____ DATA SHOWN

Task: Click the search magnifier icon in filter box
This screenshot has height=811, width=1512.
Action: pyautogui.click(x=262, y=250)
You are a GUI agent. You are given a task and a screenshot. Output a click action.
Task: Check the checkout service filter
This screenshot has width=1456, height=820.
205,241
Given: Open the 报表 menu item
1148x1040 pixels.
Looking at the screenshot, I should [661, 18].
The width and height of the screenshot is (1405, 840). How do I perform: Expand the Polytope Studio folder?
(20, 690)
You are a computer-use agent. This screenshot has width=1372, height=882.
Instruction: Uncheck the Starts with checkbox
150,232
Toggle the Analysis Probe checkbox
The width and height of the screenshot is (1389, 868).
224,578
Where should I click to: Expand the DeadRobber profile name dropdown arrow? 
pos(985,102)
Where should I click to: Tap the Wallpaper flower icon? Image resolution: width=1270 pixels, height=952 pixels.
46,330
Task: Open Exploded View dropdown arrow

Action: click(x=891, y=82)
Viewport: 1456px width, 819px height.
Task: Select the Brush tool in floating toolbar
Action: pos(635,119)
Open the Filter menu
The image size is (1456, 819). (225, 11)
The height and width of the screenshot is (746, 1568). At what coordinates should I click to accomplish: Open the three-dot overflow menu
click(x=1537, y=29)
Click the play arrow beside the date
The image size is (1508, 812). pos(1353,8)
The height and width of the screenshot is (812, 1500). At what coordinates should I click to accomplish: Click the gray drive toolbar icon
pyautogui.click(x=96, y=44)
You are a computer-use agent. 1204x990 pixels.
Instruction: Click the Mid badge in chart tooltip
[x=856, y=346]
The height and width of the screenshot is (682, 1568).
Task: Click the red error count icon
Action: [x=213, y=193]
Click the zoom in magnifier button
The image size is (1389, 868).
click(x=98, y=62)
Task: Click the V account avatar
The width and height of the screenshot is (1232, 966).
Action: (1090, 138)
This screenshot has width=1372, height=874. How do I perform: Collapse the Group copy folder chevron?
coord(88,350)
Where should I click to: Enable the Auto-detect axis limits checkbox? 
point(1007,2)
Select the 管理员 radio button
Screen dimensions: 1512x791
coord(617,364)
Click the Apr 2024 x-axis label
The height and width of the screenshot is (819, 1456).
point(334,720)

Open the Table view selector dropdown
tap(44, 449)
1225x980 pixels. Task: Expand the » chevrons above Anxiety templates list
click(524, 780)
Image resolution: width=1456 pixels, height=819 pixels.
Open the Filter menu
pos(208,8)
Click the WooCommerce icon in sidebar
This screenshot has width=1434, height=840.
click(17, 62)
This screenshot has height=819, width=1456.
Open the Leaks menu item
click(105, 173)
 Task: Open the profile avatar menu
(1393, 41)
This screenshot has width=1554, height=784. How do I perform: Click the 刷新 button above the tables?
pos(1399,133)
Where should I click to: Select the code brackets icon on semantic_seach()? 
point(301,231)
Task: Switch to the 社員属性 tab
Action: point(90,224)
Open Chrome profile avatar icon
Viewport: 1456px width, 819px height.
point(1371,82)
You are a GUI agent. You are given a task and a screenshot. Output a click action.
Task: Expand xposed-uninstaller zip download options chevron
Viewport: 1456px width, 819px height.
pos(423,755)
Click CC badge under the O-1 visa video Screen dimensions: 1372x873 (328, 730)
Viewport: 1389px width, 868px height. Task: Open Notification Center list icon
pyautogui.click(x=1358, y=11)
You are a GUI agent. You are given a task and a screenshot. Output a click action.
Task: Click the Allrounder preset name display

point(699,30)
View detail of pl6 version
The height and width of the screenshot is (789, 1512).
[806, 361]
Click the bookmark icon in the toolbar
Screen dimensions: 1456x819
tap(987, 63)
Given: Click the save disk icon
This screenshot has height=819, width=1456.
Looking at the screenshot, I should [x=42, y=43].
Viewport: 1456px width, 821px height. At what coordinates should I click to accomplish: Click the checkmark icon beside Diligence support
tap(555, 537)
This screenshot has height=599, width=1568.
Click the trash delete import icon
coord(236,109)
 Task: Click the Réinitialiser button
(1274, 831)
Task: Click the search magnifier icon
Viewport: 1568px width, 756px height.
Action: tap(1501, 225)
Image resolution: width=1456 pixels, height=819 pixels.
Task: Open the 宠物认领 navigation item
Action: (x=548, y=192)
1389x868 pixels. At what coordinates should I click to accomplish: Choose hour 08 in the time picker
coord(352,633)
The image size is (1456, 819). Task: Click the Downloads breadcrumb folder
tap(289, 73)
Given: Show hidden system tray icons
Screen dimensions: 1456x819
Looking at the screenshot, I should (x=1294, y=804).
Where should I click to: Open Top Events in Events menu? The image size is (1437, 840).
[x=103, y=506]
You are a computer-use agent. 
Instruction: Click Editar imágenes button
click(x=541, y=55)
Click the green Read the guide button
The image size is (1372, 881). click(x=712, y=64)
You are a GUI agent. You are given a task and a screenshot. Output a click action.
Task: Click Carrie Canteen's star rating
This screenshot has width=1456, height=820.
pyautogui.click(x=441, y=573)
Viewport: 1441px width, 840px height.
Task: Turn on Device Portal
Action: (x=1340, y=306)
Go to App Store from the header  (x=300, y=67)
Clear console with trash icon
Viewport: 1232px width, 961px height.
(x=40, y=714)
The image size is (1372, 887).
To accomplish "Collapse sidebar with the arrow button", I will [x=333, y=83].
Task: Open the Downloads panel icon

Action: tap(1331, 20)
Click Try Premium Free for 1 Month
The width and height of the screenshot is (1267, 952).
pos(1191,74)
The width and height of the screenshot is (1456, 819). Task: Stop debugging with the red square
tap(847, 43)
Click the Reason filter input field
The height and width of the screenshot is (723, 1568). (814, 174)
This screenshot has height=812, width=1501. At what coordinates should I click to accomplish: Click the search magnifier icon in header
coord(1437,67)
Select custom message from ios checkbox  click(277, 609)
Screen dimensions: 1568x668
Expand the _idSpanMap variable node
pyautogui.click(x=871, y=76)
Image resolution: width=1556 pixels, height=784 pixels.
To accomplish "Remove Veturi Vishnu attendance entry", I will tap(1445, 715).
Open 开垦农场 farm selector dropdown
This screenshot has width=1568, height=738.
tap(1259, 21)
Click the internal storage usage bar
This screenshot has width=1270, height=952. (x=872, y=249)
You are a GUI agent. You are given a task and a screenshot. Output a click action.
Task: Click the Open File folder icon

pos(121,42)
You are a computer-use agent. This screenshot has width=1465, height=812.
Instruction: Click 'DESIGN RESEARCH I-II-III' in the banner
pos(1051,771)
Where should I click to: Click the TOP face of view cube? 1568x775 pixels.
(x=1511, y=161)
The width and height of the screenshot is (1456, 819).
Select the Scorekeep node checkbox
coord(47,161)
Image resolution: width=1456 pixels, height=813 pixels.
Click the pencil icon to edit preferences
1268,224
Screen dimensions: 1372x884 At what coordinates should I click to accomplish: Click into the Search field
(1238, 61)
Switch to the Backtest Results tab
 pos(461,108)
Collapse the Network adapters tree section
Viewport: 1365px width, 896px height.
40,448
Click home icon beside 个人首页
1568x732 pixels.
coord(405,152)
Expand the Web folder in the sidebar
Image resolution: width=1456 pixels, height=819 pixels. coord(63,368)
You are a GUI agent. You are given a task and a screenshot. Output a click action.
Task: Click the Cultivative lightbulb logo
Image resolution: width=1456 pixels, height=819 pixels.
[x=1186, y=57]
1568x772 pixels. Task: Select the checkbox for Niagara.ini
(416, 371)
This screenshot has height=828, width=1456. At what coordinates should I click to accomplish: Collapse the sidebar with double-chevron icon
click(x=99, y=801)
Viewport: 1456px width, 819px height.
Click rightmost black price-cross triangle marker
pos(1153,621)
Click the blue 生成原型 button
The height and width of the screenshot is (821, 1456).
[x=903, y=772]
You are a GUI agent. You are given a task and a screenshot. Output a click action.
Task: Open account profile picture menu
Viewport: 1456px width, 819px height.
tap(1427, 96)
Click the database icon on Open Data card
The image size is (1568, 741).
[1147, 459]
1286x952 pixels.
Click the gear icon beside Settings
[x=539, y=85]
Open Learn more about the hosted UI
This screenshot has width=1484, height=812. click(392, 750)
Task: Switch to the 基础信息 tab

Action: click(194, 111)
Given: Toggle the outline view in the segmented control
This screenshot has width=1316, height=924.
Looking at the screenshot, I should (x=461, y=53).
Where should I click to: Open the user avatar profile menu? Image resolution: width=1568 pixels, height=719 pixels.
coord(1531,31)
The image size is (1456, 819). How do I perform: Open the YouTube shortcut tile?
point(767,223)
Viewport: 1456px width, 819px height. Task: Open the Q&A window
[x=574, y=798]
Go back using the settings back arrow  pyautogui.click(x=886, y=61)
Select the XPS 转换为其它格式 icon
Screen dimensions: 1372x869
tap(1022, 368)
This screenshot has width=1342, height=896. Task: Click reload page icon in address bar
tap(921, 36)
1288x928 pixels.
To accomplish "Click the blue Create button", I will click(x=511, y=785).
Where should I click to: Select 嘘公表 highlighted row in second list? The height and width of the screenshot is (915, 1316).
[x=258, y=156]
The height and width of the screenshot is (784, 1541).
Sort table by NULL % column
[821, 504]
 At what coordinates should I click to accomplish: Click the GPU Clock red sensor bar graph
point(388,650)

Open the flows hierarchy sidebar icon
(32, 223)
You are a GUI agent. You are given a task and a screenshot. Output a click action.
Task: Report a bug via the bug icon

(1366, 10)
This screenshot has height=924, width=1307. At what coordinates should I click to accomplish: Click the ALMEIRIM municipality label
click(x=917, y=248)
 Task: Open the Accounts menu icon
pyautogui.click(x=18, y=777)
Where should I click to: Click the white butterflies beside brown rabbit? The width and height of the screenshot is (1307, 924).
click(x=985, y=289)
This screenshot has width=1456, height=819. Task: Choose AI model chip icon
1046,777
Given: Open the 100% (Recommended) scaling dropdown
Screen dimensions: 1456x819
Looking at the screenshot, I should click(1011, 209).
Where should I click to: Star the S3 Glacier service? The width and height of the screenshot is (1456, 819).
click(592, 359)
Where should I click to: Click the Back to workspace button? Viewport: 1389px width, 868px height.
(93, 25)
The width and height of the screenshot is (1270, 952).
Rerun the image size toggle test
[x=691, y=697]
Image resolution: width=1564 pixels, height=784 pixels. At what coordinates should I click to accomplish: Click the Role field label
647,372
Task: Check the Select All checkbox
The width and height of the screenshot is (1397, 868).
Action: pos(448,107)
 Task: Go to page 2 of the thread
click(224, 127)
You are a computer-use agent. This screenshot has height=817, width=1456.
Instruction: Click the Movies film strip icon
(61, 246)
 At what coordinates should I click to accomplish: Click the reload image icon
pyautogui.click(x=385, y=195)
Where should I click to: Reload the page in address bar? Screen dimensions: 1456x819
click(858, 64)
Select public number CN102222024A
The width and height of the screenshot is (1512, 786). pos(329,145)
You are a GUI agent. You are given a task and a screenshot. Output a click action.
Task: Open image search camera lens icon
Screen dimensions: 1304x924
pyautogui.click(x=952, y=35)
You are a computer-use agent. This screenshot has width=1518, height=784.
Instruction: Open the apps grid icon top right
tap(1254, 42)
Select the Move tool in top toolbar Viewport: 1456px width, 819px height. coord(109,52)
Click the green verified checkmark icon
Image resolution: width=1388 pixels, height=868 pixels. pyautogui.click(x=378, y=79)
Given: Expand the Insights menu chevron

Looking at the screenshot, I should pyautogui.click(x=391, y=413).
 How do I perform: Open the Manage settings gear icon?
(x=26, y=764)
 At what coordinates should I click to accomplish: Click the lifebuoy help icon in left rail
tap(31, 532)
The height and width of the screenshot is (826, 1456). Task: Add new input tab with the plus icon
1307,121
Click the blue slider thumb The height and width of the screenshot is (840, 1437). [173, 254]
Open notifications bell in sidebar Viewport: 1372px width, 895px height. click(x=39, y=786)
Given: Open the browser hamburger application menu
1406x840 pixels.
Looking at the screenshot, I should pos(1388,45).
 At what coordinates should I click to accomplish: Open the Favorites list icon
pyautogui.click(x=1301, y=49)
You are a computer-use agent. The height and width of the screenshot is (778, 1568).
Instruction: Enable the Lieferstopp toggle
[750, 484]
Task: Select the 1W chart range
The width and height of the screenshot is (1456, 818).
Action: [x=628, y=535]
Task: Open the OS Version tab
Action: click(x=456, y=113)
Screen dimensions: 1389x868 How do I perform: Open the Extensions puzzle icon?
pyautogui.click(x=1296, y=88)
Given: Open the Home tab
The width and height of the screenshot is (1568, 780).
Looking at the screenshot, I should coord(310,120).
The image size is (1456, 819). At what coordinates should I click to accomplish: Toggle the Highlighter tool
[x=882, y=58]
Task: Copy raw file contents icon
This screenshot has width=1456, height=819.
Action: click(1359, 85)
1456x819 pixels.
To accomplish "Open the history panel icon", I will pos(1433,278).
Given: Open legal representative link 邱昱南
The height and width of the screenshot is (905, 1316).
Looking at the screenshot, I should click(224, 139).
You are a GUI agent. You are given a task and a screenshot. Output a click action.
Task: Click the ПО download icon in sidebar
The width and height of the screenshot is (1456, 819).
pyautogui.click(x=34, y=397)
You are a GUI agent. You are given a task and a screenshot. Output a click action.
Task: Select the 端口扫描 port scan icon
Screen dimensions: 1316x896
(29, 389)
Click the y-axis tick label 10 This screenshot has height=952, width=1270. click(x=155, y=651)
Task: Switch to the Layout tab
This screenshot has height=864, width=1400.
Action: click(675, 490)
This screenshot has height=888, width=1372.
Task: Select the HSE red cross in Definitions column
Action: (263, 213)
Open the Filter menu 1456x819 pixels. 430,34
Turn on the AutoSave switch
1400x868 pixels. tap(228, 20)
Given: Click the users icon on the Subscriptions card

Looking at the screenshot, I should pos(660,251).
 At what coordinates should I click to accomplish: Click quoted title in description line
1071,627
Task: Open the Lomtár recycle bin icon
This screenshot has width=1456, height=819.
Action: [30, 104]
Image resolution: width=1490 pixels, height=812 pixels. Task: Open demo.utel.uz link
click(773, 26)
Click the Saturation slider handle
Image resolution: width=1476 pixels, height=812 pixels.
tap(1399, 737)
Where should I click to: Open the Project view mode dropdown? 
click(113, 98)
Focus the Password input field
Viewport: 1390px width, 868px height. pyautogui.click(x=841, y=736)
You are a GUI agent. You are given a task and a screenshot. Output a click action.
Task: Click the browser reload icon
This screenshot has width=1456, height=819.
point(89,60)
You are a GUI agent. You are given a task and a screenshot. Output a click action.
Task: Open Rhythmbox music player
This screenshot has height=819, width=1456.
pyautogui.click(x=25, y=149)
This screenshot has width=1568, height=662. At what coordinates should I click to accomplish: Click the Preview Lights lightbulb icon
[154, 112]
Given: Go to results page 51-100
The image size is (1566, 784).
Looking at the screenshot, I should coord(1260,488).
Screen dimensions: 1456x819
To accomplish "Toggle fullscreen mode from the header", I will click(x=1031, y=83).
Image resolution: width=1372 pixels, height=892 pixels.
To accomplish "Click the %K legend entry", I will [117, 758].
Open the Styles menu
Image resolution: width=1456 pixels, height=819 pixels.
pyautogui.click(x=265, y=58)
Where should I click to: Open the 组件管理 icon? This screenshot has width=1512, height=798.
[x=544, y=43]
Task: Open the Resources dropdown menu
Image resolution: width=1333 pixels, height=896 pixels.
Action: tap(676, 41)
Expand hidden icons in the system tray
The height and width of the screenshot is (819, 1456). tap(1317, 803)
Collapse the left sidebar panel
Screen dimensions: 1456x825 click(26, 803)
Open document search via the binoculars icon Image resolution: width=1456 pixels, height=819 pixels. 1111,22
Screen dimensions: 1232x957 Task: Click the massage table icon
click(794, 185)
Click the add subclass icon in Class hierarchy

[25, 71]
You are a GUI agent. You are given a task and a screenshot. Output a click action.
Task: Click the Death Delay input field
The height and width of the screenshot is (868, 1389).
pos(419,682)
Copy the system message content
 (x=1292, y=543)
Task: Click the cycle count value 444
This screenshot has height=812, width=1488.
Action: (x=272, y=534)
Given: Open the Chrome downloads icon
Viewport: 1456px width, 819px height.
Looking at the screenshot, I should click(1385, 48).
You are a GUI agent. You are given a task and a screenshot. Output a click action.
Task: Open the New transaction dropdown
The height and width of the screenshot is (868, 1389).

________

## EXERCISE BRIEF:
The lines from the start of the entries above through the line containing "Given: Open the 报表 menu item" are the ones to return, please; copy them exactly and include both ends.

## RESPONSE BOX:
Task: Click the search magnifier icon in filter box
This screenshot has height=811, width=1512.
Action: pyautogui.click(x=262, y=250)
You are a GUI agent. You are given a task and a screenshot. Output a click action.
Task: Check the checkout service filter
This screenshot has width=1456, height=820.
205,241
Given: Open the 报表 menu item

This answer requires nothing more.